June 14, 2006|by ERIN CUNNINGHAM


Doris Nipps has said she will seek another term as a Washington County Commissioner, becoming the first incumbent to make a bid for re-election.

Nipps, 54, a Republican, was elected to the board in 2002 and said she is eager to continue working to make Washington County a better place to live and work.

"It's a time of change, and there are a lot of things happening," Nipps said. "People want to live here, and they want to work here, and I would like to continue to be a part of that growth and that change in this community."


Nipps, who lives just outside of Hagerstown, began her community work in education at Old Forge Elementary School, serving as PTA president. She was elected president of Washington County Council of PTAs in 1989 and served on the Maryland State PTA Board of Directors from 1989 to 1994.

Nipps was elected to the Washington County Board of Education in 1994 and served until 2002.

"I believe that everyone has an obligation to give back to their community," she said. "I'm doing this because I care. I care about the future of this community a lot."

Each of the five county commissioners' seats are up for election.

Nipps said she has worked on many projects during her first term that she would like to continue working on, including the urban growth area around Hagerstown.

"Growth has really come, and we really need to look at how to manage that," Nipps said. "We've started this thing and now I'd like to continue to be a part of that and see the pieces come together."

Nipps said that the county's excellent financial standing is an opportunity to continue to support public education. She said she was pleased the county was recently able to commit to $17 million in construction for Washington County Public Schools.

"It's just exciting to see where this community can go and what's going to happen in the next few years," she said.

Continuing to support Hagerstown Community College was another priority, Nipps said.

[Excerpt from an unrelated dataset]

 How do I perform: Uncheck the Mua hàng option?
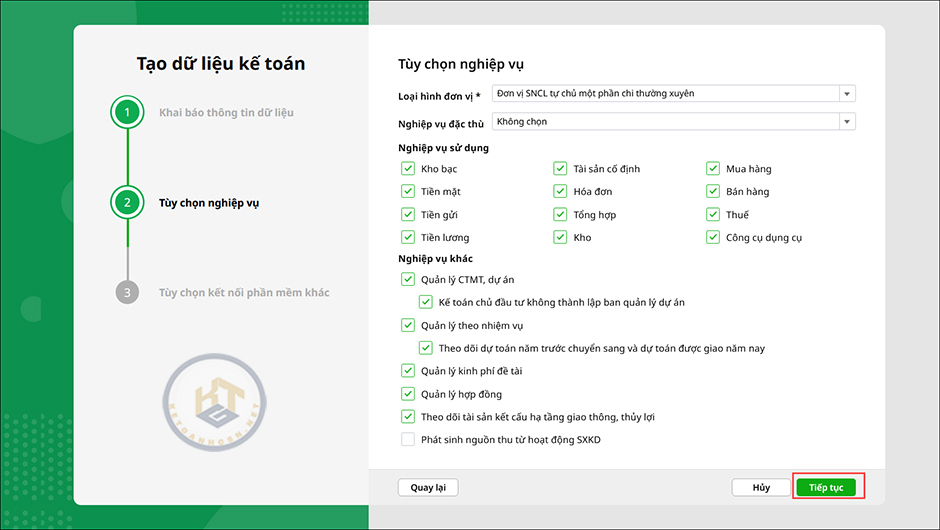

She said she was also concerned about public safety for Washington County residents as the area continues to grow.

Nipps said she was pleased that next year's budget includes pay increases for Washington County Sheriff's deputies.

"They're having trouble out there getting deputies, and as the community grows we need to assure the public that we have a law enforcement force that can take care of this community," she said.

Another issue Nipps said she would like to continue to work on is helping the county's elderly population.

"The cost of their living here is a concern of ours," she said.

Nipps works part time for Habitat of Humanity as a committee coordinator. She and her husband, Jim, have been married for 34 years and have twin 26-year-old sons.